> Material for the task
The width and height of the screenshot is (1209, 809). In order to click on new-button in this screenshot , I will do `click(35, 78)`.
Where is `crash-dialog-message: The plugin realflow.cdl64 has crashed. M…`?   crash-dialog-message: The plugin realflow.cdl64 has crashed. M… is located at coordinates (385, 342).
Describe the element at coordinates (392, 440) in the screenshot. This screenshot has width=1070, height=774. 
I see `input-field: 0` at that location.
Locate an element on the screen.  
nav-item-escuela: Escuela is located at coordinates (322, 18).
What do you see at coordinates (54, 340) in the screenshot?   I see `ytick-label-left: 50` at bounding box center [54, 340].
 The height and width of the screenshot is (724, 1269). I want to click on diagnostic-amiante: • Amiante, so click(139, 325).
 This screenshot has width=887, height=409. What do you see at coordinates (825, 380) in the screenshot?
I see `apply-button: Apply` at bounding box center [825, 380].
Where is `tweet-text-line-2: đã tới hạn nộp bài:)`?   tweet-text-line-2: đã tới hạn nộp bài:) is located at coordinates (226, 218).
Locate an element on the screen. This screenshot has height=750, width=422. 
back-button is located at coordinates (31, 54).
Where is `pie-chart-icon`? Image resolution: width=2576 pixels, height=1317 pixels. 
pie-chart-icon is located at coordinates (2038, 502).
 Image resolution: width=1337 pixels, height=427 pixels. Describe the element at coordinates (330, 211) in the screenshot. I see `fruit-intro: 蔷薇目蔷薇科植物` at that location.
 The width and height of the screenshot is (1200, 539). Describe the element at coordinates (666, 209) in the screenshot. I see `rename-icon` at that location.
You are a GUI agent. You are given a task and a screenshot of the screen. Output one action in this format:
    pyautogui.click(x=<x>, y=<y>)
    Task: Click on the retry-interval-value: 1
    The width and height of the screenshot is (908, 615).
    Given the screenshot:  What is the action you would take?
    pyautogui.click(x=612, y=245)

> Problem to solve
Print all of the rows above again, word for word and unchanged.

> Answer to this exercise
The width and height of the screenshot is (1209, 809). In order to click on new-button in this screenshot , I will do `click(35, 78)`.
Where is `crash-dialog-message: The plugin realflow.cdl64 has crashed. M…`?   crash-dialog-message: The plugin realflow.cdl64 has crashed. M… is located at coordinates (385, 342).
Describe the element at coordinates (392, 440) in the screenshot. This screenshot has width=1070, height=774. 
I see `input-field: 0` at that location.
Locate an element on the screen.  
nav-item-escuela: Escuela is located at coordinates (322, 18).
What do you see at coordinates (54, 340) in the screenshot?   I see `ytick-label-left: 50` at bounding box center [54, 340].
 The height and width of the screenshot is (724, 1269). I want to click on diagnostic-amiante: • Amiante, so click(139, 325).
 This screenshot has width=887, height=409. What do you see at coordinates (825, 380) in the screenshot?
I see `apply-button: Apply` at bounding box center [825, 380].
Where is `tweet-text-line-2: đã tới hạn nộp bài:)`?   tweet-text-line-2: đã tới hạn nộp bài:) is located at coordinates (226, 218).
Locate an element on the screen. This screenshot has height=750, width=422. 
back-button is located at coordinates (31, 54).
Where is `pie-chart-icon`? Image resolution: width=2576 pixels, height=1317 pixels. 
pie-chart-icon is located at coordinates (2038, 502).
 Image resolution: width=1337 pixels, height=427 pixels. Describe the element at coordinates (330, 211) in the screenshot. I see `fruit-intro: 蔷薇目蔷薇科植物` at that location.
 The width and height of the screenshot is (1200, 539). Describe the element at coordinates (666, 209) in the screenshot. I see `rename-icon` at that location.
You are a GUI agent. You are given a task and a screenshot of the screen. Output one action in this format:
    pyautogui.click(x=<x>, y=<y>)
    Task: Click on the retry-interval-value: 1
    The width and height of the screenshot is (908, 615).
    Given the screenshot:  What is the action you would take?
    pyautogui.click(x=612, y=245)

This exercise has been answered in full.